# TBH Build



## PHudson (Sep 27, 2014)

I'm sure a lot of people have posted their builds but I decided to add mine as well.
I used SketchUp to design what I wanted which is a lot of different ideas from a lot of other peoples builds. My design is slightly changing from time to time but I have built the base and I'll be building on it from there.








This TBH is new to me but I had about 22 hives that I worked at a local farm about 20 years ago....and have decided to get back into it so this is the route that I'm taking at the moment......something different.
I've got the rest of the year to get it ready but I know me and I'll be pushing to getting it completed.
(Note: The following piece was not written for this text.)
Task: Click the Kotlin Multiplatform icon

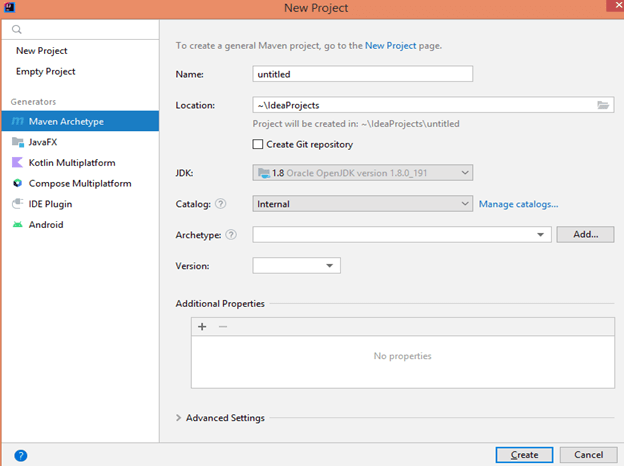Action: click(18, 163)
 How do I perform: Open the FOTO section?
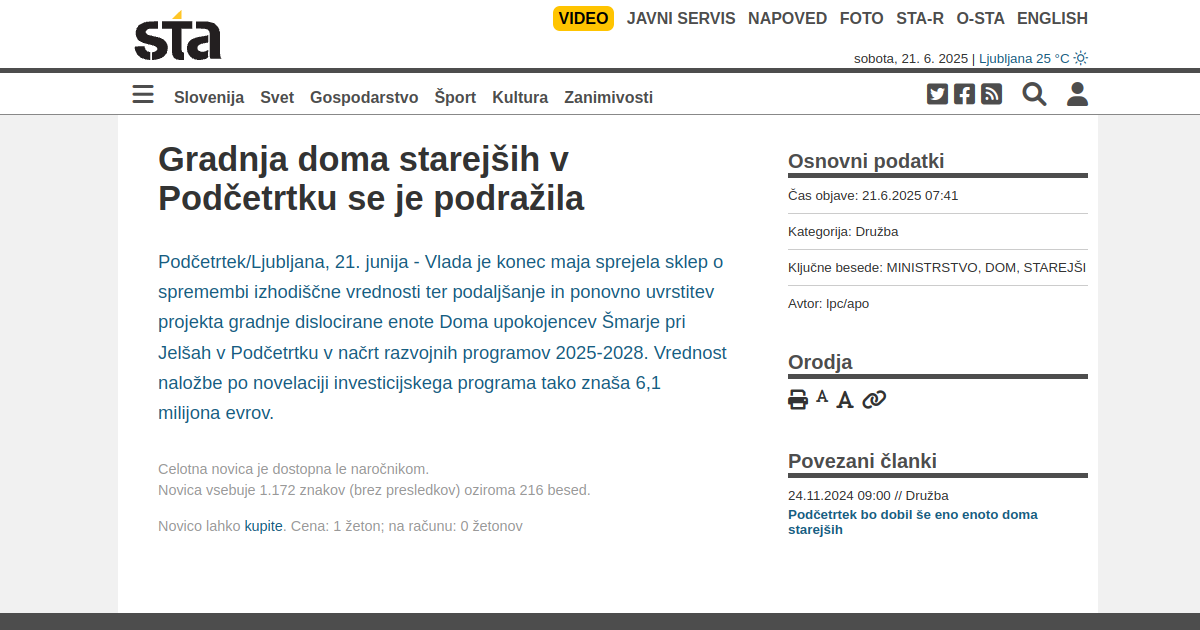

Thanks for checking it out.


----------



## txbeek (May 21, 2013)

Now you need all the bars, then another hive and bars, then a nuc or two, then swarm traps, then queen breeding nucs. You are off to a great start - beautiful hive. Now get to building more. One hive is never enough!!


----------



## JakeDatc (Apr 19, 2010)

Looks good to me. Looks very much like the one i built a few years ago. make some bars, throw a chunk of plywood over it and call it a day.


----------



## PHudson (Sep 27, 2014)

Jake....
I wish I were that simple. LOL
I'm heading out to get some more wood but as for now I've got 20 of the 30 frame bars done and the roof frame work. 
I'll post a pic or two when I get back home.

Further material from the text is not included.